Reinforcement learning, which doesn’t rely on training data and needs limited supervision, is also a prime contender. Pioneered by Dr. Richard Sutton of the University of Alberta, this technique is based on the reward-driven learning that our own brains employ.
Reinforcement learning is akin to teaching a mouse to pull a lever in order to get a pellet of food. This simple yet sophisticated strategy teaches computers to take action. Basically, a reinforcement learning system will work towards an objective through trial and error until it consistently achieves that goal.
Different Paths to Predictive Learning
To encapsulate AI’s ideal future, Sutton prefers the term “predictive learning.” Essentially, this means that AI systems will not only be able to recognize patterns but also predict outcomes and even choose an appropriate course of action. Pretty much everyone agrees that predictive learning is a necessary next step for AI’s advancement. But how we’ll get there is still up for debate.
“Some people think we get there with extensions of supervised learning ideas; others think we get there with extensions of reinforcement learning ideas,” says Dr. Sutton.
Pieter Abbeel is Director of the Berkeley Robot Learning Lab, about half an hour’s drive from San Francisco. He’s pitting reinforcement learning systems against one another in a tactic known as self-play. He explains the logic behind this process: “By playing against your own level or against yourself, you can see what variations help and gradually build up skill.”
While reinforcement learning undoubtedly has vast potential, Dr. LeCun is betting on another method: Self-supervised learning. In this process, AI systems ingest gargantuan amounts of unlabeled data and try to make sense of it without any supervision or reward. Currently, LeCun is working on models that learn from observation. By accumulating enough information, they could form a type of common sense.
To understand how this would work, LeCun asks you to imagine if you gave a machine the task of predicting what happens next in a video clip. Accomplishing such a feat would require the system to form a representation of the data it’s ingesting. Then it must be able to differentiate between inanimate and animate objects; the former have predictable trajectories, while the latter don’t.
Once you make a self-supervised AI watch millions of YouTube videos, for example, it could then draw on the representation it has built off this data — basically, it teaches itself. Dr. Cox is working on a similar endeavor but incorporating more traditional components of AI. He calls this concoction “neuro-symbolic AI” and hopes it can acquire common sense comparable to humans.
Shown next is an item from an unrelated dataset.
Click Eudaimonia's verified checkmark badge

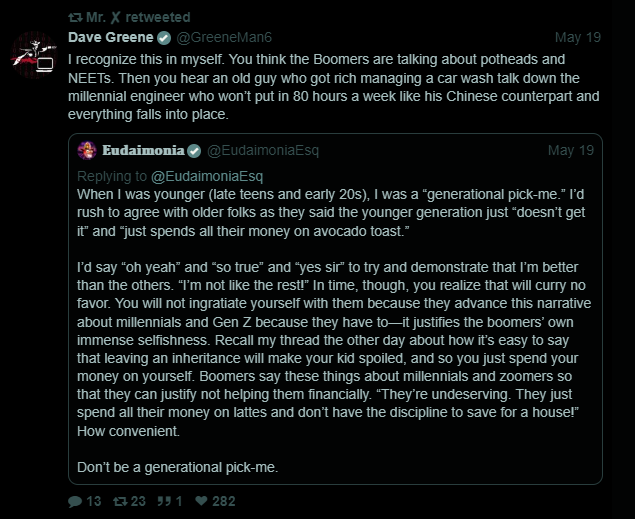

Is General Intelligence Only a Matter of Time?
At the moment, AI-powered robotics is confined to discretely-defined environments with little to no variation. By building more robust general algorithms, we could perhaps give robots the ability to venture out into the real world and do real things. This is a simplified version of Dr. Sergey Levine’s assumption about AI’s future.
Levine is an assistant professor at Berkeley and runs its Robotic AI & Learning Lab. He’s using self-supervised learning to let robots explore their environments and naturally build up base knowledge that they can use in new settings. “They just play with their environment and learn,” Levine explains. “The robot essentially imagines something that might happen and then tries to figure out how to make that happen.”
Dr. Abbeel believes that advancements in AI are likely to be made by combining these different methodologies. Will this eventually lead to human-level intelligence in these machines? We’re not sure. But Dr. LeCun remains optimistic: “Of course; there’s no question. It’s a matter of time.”